第59話 ミカとユカと水着を買いに行きました

 ユカの一件が片付いて俺はここのところ滞っていたアニメ鑑賞をしていると、ユカから海へ誘われた。

 夏の海で美人の朝倉姉妹とひと夏の思い出を作る……普通なら味わえない経験に正直俺は迷いに迷った。

 だがここで俺が誘いに乗れば、俺の素肌を晒すことになってしまう。そう思うと若干気乗りがしなかった。


 男の俺が肌を見せるのを気にするなって? うるせぇ、陰キャの不健康な体舐めるなよ!

 筋トレもやってないし、その気になればソファから数十時間動かなくても平気な生活してるんだ。

 貧弱な肉体をわざわざ仲のいい女子に見せたいわけないだろ。


「それに最後に海行ったのって小学校の頃だったしなぁ……水着ないわ」


 小学校の頃、クラスの男子で海に行くということで奇跡的に俺も誘ってもらえたのが最後の記憶だ。

 中学の頃は夏休みはずっとゲームでそもそも外に出てないし、こうして考えると俺にとって夏休みって引きこもり期間みたいなもんだな。

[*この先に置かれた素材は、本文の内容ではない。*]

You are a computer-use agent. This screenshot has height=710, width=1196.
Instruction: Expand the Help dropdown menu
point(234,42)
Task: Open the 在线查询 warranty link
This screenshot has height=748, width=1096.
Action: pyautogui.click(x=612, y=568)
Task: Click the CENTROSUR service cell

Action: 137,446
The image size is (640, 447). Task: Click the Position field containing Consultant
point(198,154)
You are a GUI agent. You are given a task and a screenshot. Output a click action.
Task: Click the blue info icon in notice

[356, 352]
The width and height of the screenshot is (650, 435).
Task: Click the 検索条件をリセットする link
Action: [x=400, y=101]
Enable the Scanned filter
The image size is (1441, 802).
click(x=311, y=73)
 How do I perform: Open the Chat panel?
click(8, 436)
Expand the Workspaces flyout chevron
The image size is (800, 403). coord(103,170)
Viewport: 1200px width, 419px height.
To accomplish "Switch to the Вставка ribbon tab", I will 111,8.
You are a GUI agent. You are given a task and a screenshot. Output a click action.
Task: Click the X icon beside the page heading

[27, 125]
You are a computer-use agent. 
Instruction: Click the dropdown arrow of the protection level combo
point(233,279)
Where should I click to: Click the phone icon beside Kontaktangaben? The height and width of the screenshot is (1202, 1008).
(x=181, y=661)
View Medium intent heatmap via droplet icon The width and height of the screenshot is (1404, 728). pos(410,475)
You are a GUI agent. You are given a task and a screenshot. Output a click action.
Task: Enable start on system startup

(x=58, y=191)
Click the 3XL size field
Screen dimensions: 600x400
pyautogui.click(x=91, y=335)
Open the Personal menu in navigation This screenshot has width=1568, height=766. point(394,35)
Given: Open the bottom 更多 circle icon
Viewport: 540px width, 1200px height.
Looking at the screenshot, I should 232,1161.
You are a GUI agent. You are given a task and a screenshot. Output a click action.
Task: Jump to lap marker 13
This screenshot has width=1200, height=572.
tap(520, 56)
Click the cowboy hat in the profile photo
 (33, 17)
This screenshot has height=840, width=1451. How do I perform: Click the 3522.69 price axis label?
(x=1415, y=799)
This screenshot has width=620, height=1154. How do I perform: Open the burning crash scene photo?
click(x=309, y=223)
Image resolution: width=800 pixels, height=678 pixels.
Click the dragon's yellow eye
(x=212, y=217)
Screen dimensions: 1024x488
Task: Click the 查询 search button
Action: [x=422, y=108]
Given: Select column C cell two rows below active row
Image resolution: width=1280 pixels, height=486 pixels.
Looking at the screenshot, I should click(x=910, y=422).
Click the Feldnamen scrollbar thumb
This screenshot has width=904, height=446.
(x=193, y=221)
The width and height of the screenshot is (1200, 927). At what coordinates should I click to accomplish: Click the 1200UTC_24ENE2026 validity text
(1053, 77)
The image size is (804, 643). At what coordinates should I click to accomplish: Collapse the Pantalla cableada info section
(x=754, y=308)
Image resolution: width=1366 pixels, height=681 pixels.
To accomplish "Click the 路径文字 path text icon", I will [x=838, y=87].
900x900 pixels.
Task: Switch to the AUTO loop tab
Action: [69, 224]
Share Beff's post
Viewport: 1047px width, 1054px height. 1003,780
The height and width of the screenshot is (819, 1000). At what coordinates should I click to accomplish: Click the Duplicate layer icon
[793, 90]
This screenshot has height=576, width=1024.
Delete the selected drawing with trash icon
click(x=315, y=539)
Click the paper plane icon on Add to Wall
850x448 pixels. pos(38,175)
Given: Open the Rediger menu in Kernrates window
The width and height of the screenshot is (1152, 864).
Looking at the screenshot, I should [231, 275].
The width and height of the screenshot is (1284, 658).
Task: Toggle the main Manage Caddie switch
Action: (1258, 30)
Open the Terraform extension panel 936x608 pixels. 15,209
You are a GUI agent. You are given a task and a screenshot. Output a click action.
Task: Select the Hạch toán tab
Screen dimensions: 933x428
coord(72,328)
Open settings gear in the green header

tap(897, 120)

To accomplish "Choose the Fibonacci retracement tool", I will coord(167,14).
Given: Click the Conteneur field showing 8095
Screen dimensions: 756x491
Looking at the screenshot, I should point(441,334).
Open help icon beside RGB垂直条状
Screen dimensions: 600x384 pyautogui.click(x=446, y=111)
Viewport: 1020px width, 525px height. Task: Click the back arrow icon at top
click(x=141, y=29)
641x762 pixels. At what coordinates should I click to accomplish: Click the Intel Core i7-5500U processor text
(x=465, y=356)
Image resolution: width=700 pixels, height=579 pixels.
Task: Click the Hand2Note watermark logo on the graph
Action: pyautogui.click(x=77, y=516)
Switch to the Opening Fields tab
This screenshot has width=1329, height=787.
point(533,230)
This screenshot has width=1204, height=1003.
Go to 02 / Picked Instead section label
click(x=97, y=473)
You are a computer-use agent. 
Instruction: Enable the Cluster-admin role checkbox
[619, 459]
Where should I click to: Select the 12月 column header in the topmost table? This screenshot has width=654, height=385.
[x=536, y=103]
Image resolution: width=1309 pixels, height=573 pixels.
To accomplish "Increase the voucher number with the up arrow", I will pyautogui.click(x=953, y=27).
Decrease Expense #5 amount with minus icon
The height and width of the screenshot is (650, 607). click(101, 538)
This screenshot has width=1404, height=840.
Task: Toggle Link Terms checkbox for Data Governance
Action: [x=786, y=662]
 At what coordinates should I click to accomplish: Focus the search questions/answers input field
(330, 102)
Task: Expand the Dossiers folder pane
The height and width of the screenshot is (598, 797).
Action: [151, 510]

「ミカとユカ……二人の水着は見たくないと言ったら嘘になる……! 全校男子の憧れの的、そんな二人の水着姿を直で見れるチャンスなんて一生に一度しかないかもしれない……! でもやっぱり俺の陰キャ貧弱ボディを見られるのは恥ずかしいから嫌だ!」


 大体男だけ水着で上半身をさらけ出すのってずるくない?

 この時期のソシャゲは水着ガチャを取り入れるから肌面積がどうのとか言うけど、男のほうがよっぽど肌色多いからな。

 別に見られて困るわけじゃないから隠してないだけで、男だって見せたくないやつは普通にいるんだよ。俺とかさ!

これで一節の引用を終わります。